Вместе с тем бабушка признавала, что в «мирное время», до первой мировой войны было много такого, что ей нравилось, например, обилие продуктов, разнообразных и свежих. Она часто вспоминала и рассказывала нам об Охотном и других торговых рядах, о Замоскворечье. Раньше, считала бабушка, порядку было больше, старших уважали. Ну и, конечно, не могла она забыть дивную красоту храмов и благолепие церковных праздников.

Долго удивлялась я, как это все у нее совмещается. Что за мешанина в ее голове? И ту, и другую власть то похвалит, то поругает. Только теперь я стала понимать, насколько была неправа, оценивая свысока бабушкино восприятие изменчивого бытия. Не мешанина царила в ее голове, а природная мудрость, позволившая ей не отвергать и не превозносить всего и вся в прошлом и настоящем. Она оказалась умнее не только подавляющего большинства моих современников, но и многих дипломированных историков, разрывающих связь времен и использующих при оценке прошедшего и текущего времени только две контрастные краски: черную и белую, нимало не смущаясь тем, что белое или розовое полотно, нарисованное ими сегодня, завтра оказывается в их исполнении черным и наоборот.

Прощание с бабушкой

В последний раз я видела бабушку в самом начале войны. Накануне дня эвакуации мы с мамой пошли на улицу Красина попрощаться с бабушкой, моими тетушками, сестрами и братьями. Вот и наш дом, Поднимаемся на 4-ый этаж, стучим в дверь и входим в свою квартиру. Родные люди окружают нас. Лица грустные, настроение тревожное. За столом почти не разговаривали, молча смотрели друг на друга. У всех одна мысль: когда снова свидимся и свидимся ли вообще?

Когда встали из-за стола и начали прощаться, бабушка не выдержала и зарыдала. Обнимая и целуя то меня, то маму, она так горько, так жалобно всхлипывала, что сердце у всех разрывалось. А она еще и причитала сквозь слезы: «Никогда я больше вас не увижу. Не свидеться нам на этом свете!» Ее утешали, говорили, что война скоро кончится, и мы вновь будем вместе. Она только головой качала. «Нет, не доживу, чует сердце, не увидеть мне вас больше». С трудом оторвав от бабушки, мама подтолкнула меня к открытой двери, и мы пошли домой, едва сдерживая слезы.

Такой и запомнилась мне моя бабушка: лицо, мокрое от слез, губы и руки дрожат, платок сбился на плечи, волосы растрепались. И все хочет еще что-то сказать на прощание, а рыдания сдавливают грудь так, что она и слова произнести не может Живое воплощение безутешного горя.

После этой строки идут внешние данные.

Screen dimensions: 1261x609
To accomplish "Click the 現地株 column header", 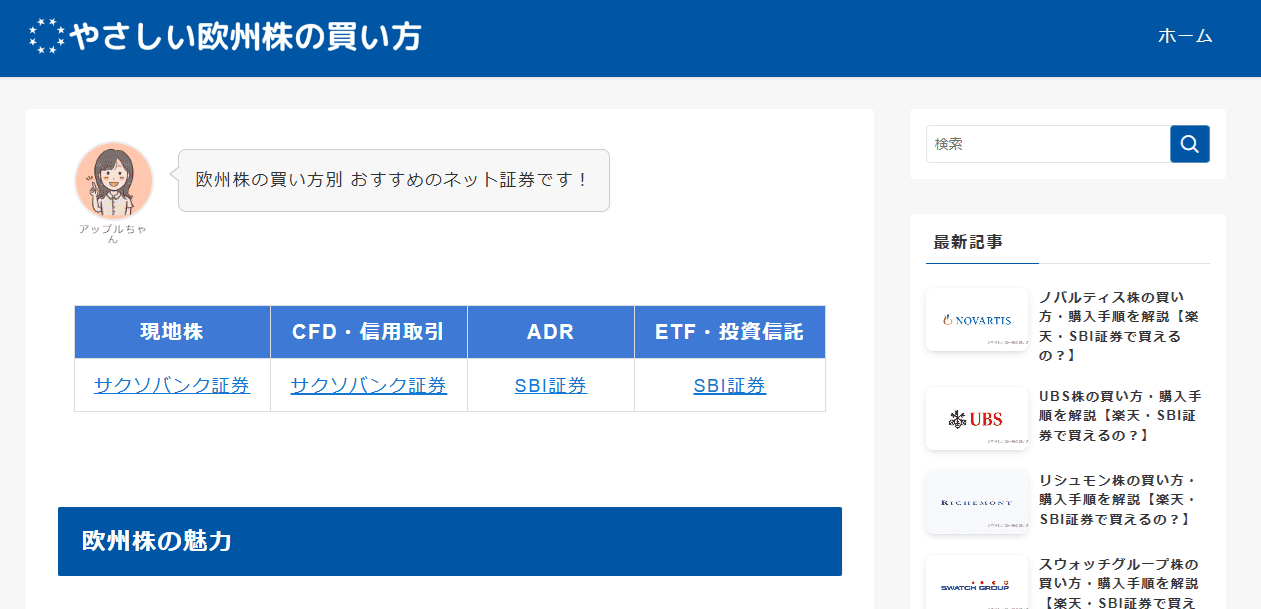I will 171,331.
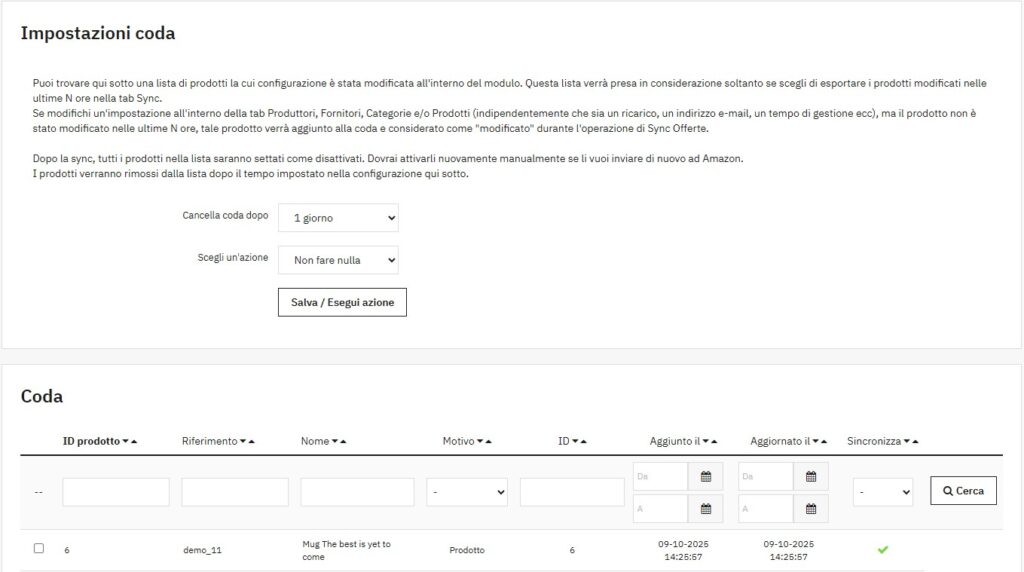This screenshot has height=572, width=1024.
Task: Select checkbox for product demo_11 row
Action: coord(39,548)
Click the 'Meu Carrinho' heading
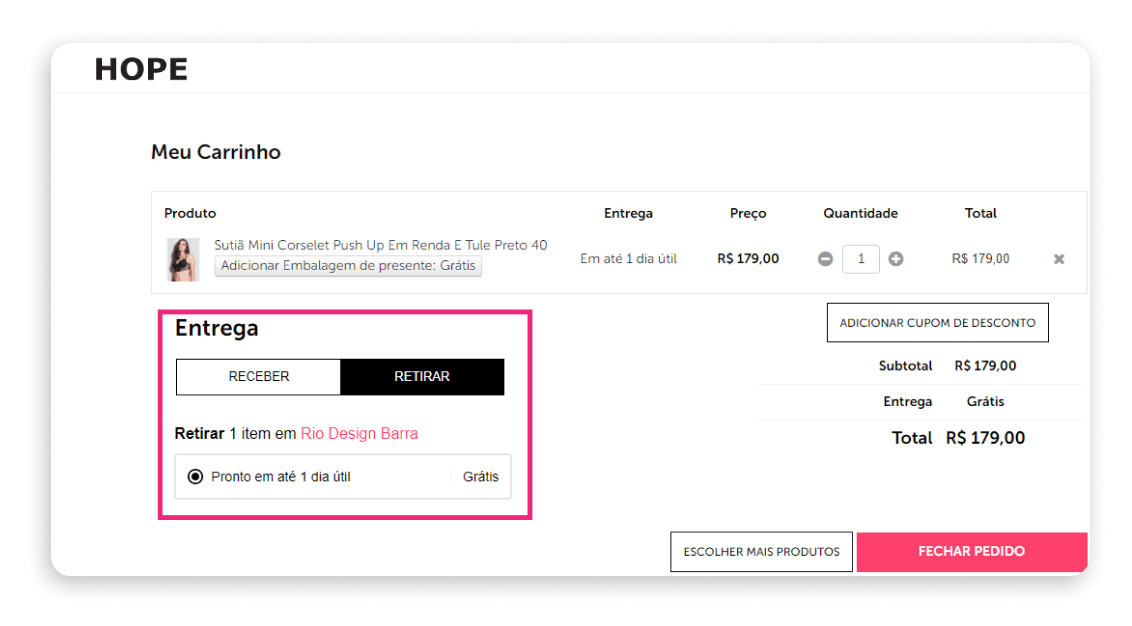Screen dimensions: 1132x626 (216, 153)
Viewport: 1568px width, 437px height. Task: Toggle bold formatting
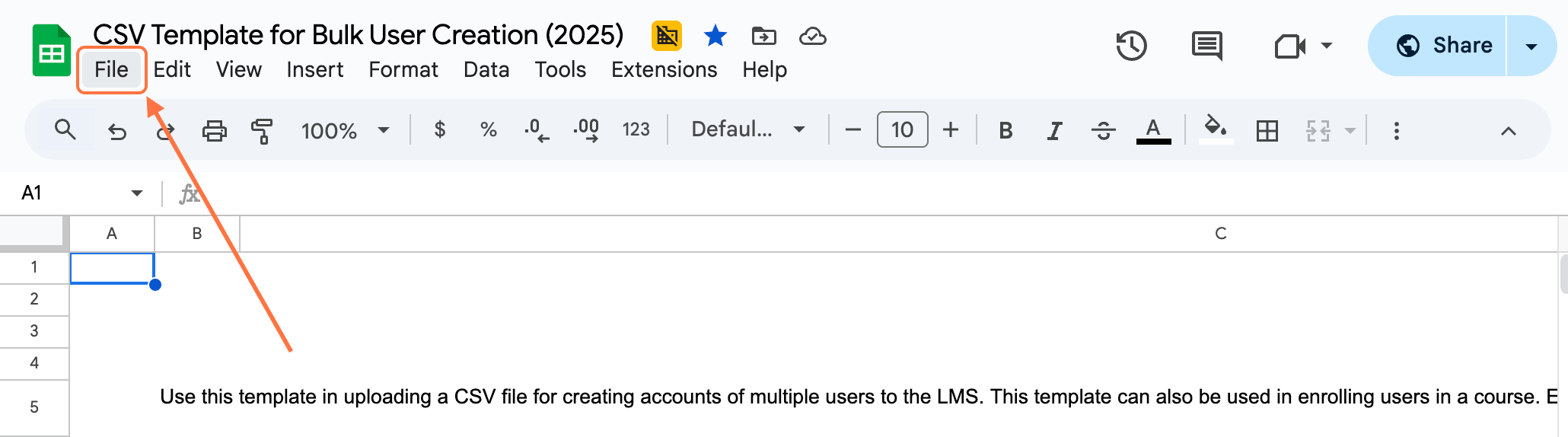(1005, 131)
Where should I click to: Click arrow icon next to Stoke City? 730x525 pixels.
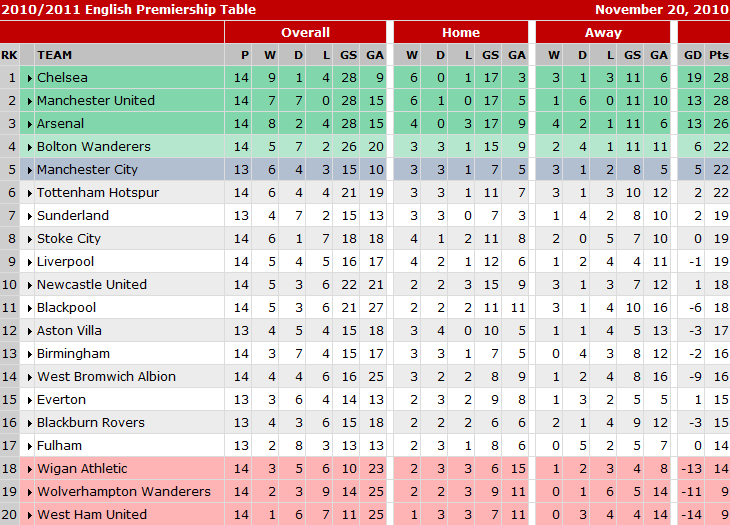coord(29,239)
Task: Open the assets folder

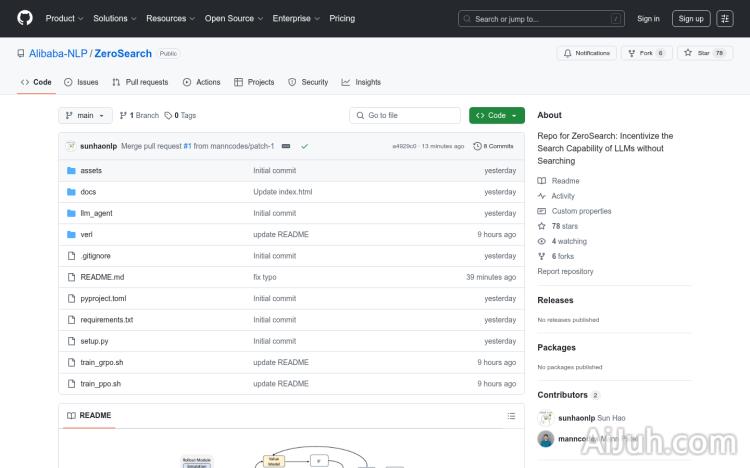Action: pos(91,171)
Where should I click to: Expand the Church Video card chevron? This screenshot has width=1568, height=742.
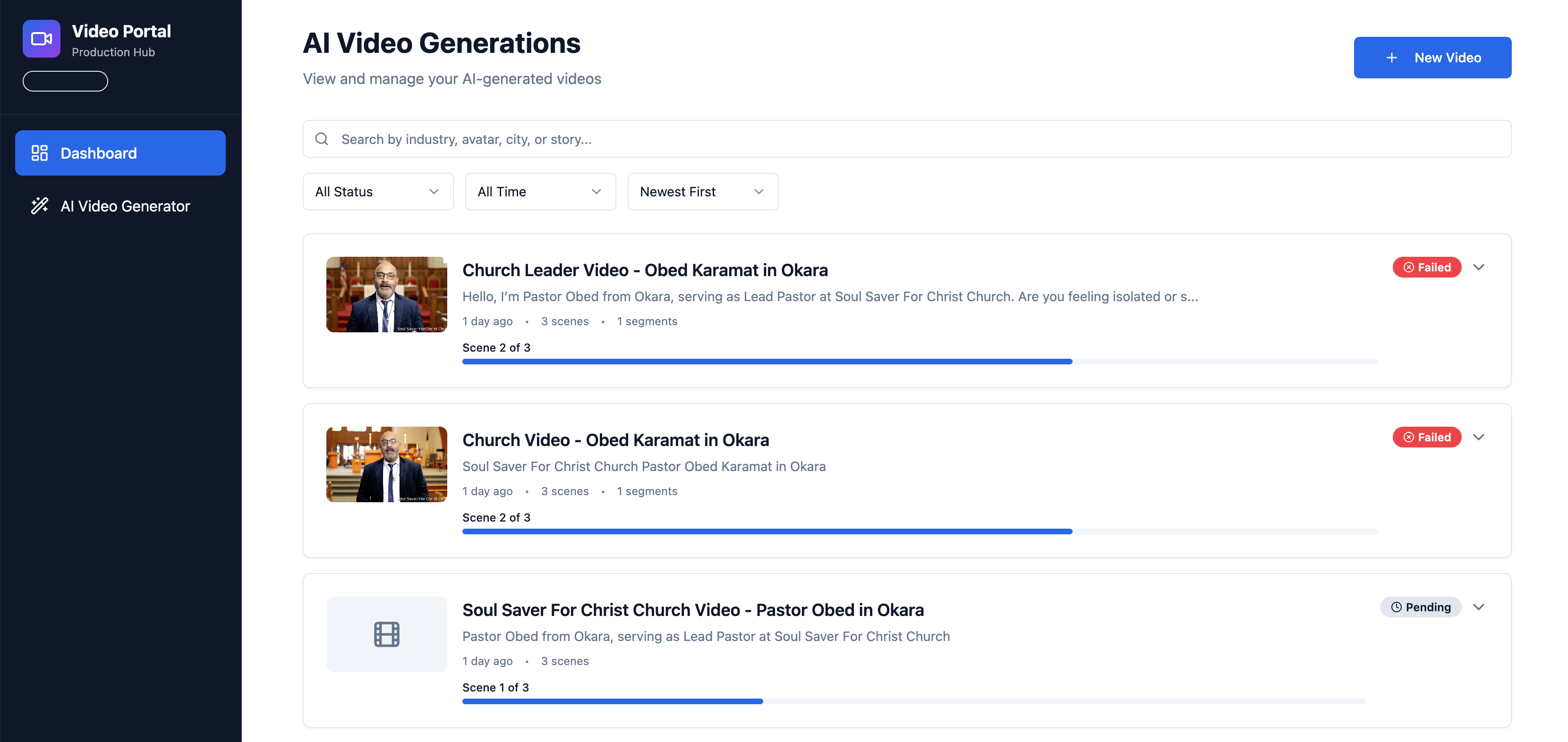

Спустя месяц тетя Клава с сыновьями и бабушкой тоже эвакуировались из Москвы и оказались в Татарии, в поселке Камское Устье. Как тяжело им там жилось — разговор особый. Конечно же, голодали. Впоследствии тетя Клава рассказывала, что бабушка почти ничего не ела, все отдавала внукам. Она слабела, худела и тихо скончалась, никого не побеспокоив. С вечера, как обычно, помолилась, перекрестила перед сном дочь и внуков, улеглась на свой старенький матрац и задремала. Утром она была мертва. Православного священника найти не смогли, схоронили, как поется в известной песне на слова Некрасова, «без церковного пенья, без ладана, без всего, чем могила крепка».

После войны, когда в стране бурно развивалась промышленность и возрастала потребность в электроэнергии, началось строительство мощных ГЭС. В числе прочих построили Камскую. Поселок Камское Устье оказался под водой, а вместе с ним опустилось на дно и кладбище, на котором была бабушкина могилка. Кости ее приняли и с той поры омывают воды одной из двух могучих рек: то ли Камы, то ли Волги.

В семидесятые годы мы с мужем в качестве туристов часто плавали по рекам на комфортабельных теплоходах. В одно из таких путешествий плыли мы по Каме, и когда стали приближаться к месту ее слияния с Волгой, я вышла на палубу с купленным накануне огромным букетом и бросила цветы в воду. Они рассыпались и красиво закачались на волнах. Это было мое прощание с бабушкой, прекрасной русской женщиной, неграмотной и мудрой, строгой и нежной, великой труженицей Анисией Севастьяновной Григорьевой. Прости нас, бабушка. Спасибо за все. Вечная тебе память.